Tranwell侵袭实验结果显示，MMP-2-LV组细胞穿膜数为（34.80±1.79）个，NC-LV组为（88.40±6.11）个，MMP-2-LV组穿膜细胞数较NC-LV组少，差异有统计学意义（n=5，t=-18.833，P=0.000），见图3C（见后插一）。

Transwell迁移实验显示，MMP-2-LV组（n=4）穿膜细胞数为（438.50±146.52）个，NC-LV 组（n=5）穿膜细胞数为（759.00±183.00）个，MMP-2-LV 组穿膜细胞数较NC-LV组少，差异有统计学意义（t=2.834，P=0.025），见图 3D（见后插一）。

2.4 裸鼠成瘤实验MMP-2-LV组和NC-LV组的裸鼠成瘤率为100%，第37天处死小鼠取瘤、测量显示，MMP-2-LV组裸鼠肿瘤的体积平均为（63.99±18.76）mm3，NC-LV组裸鼠肿瘤的体积平均为（309.06±67.69）mm3，MMP-2-LV 组小于 NC-LV 组，差异有统计学意义（2组的第1只为预实验小鼠，统计样本量 n=5，t=7.801，P=0.000），见图 4（见后插一）。

3 讨论

宫颈癌是女性常见的生殖系统恶性肿瘤，据世界卫生组织（WHO）统计，全球每年宫颈癌新发病例约52.9万，死亡病例约27万，其中90%在发展中国家[9]。
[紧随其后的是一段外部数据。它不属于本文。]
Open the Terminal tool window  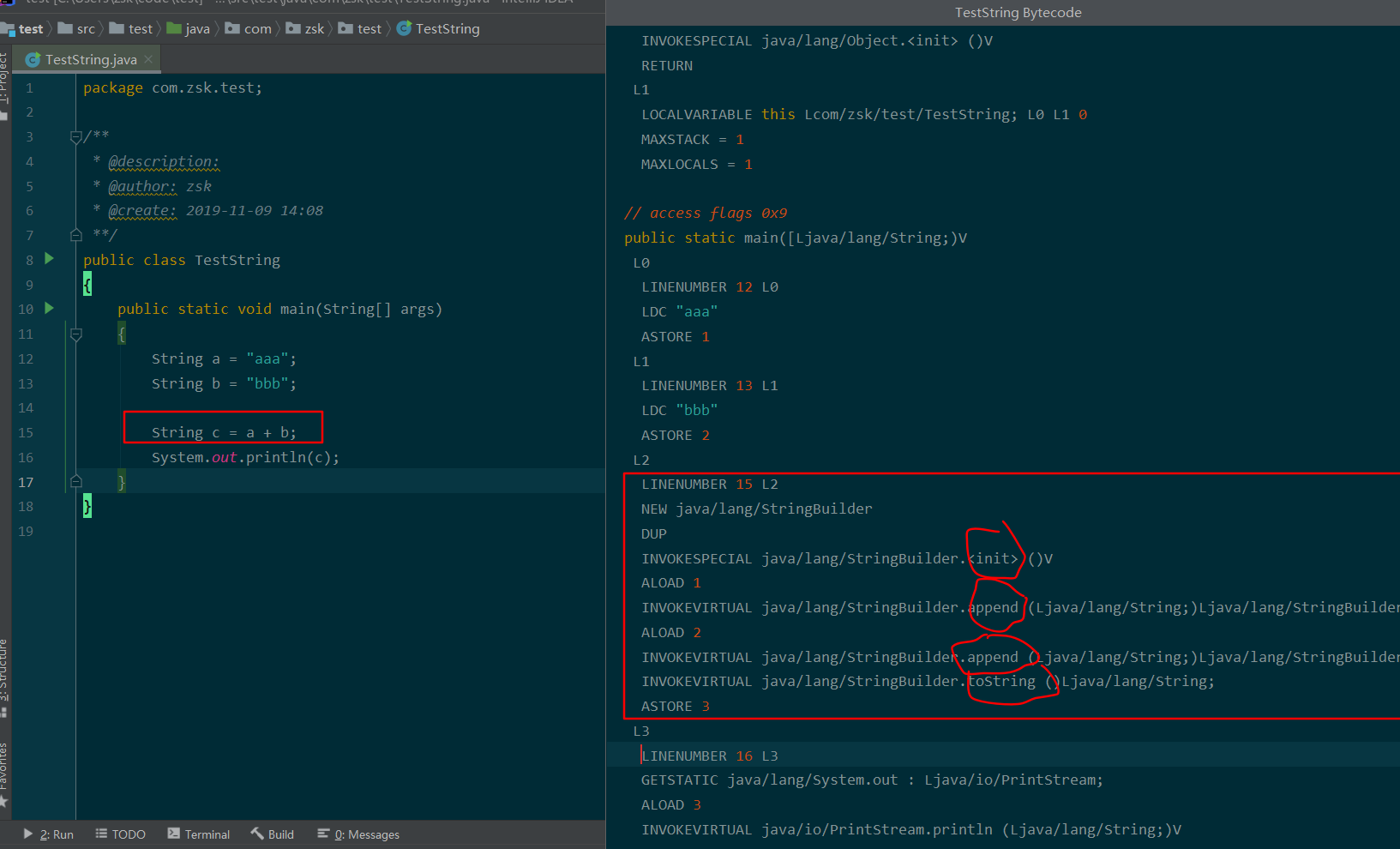(199, 834)
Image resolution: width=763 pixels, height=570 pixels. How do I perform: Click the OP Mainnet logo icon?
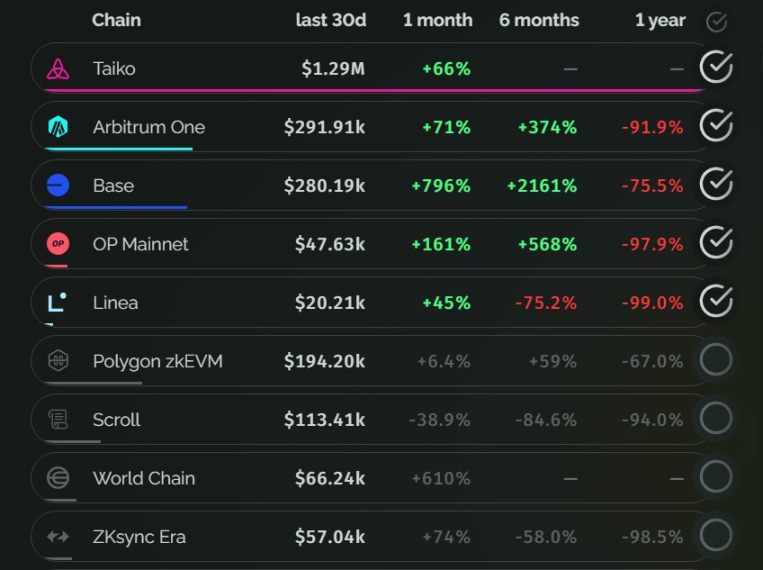[58, 244]
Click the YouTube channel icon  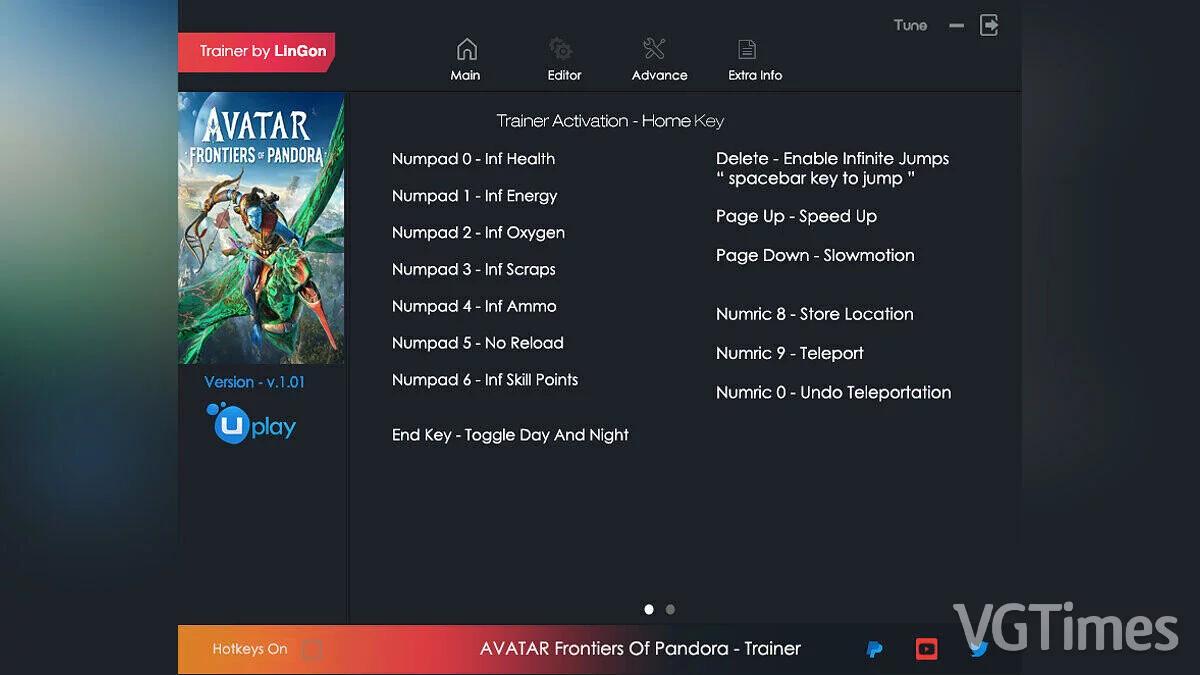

近年，我国宫颈癌的发病率居女性恶性肿瘤第2位，且呈上升趋势[10]。因此，宫颈癌的治疗和诊断一直是妇科肿瘤的研究重点。

现有研究显示在多种实体瘤中均检测到了MMP-2表达升高，且与肿瘤的进展、预后相关[11]。Damodharan等[12]研究发现结肠癌组织中MMP-2表达活性增加，释放生长因子从而促进结直肠癌的增殖生长。Shen等[13]研究发现正常胃黏膜组织中MMP-2的表达水平低于胃体癌组织，而无淋巴转移者的胃癌组织中MMP-2表达量低于伴有淋巴结转移者，在TNM分期中MMP-2表达随分期的升高而增高。Toren等[14]研究发现MMP-2在膀胱癌组织中呈高表达，而在正常膀胱组织或膀胱良性肿瘤中不表达或者低表达，且MMP-2的表达与膀胱癌有无淋巴结转移和临床分期密切相关。在MMP-2与宫颈癌关系的研究方面，已经有大量的研究结果证实随着宫颈病变的进展，MMP-2的表达呈上升趋势，故大胆推测MMP-2充当宫颈癌的“致癌因子”。

为了研究MMP-2对人宫颈癌生物学特性的影响，本研究转染MMP-2沉默病毒于人宫颈鳞癌SiHa细胞，由PCR和Western blotting验证转染成功后，对比观察其与阴性对照组之间CCK-8、Transwell的侵袭、迁移、凋亡和裸鼠成瘤的实验结果，结果显示，MMP-2沉默组相较于阴性对照组的侵袭和转移能力明显降低，而细胞凋亡率升高，细胞增殖率有所降低。因此，推测MMP-2促进宫颈癌的发生、发展主要是通过促进癌细胞的侵袭和迁移来实现。肿瘤细胞的侵袭性行为也对肿瘤的进展发挥了重要作用，而在不断地研究肿瘤细胞侵袭性行为时发现，血管生成与实体瘤的转移及快速增长密切相关，而血管内皮生长因子（VEGF）在这个过程中发挥着重要作用[15]。有研究发现MMP-2在刺激多种肿瘤细胞侵袭、迁移方面与VEGF关系密切[16-17]。Lamoreaux等[18]和Zucker等[19]的研究表明，VEGF与肿瘤的侵袭和转移相关，可能是通过VEGF刺激MMP-2的表达和抑制金属蛋白酶组织抑制剂（TIMP）的表达实现的[20]。

总之，在细胞功能实验方面，沉默MMP-2抑制了宫颈鳞癌SiHa细胞的侵袭、迁移、增殖能力并促进其凋亡；在体外裸鼠成瘤实验中抑制其皮下成瘤能力及肿瘤生长，而MMP-2很可能通过与VEGF的相互作用促进宫颈鳞癌细胞迁移和侵袭。MMP-2可能是宫颈鳞癌的“致癌因子”和潜在的治疗靶点，为未来靶向治疗宫颈鳞癌提供了一定的理论依据。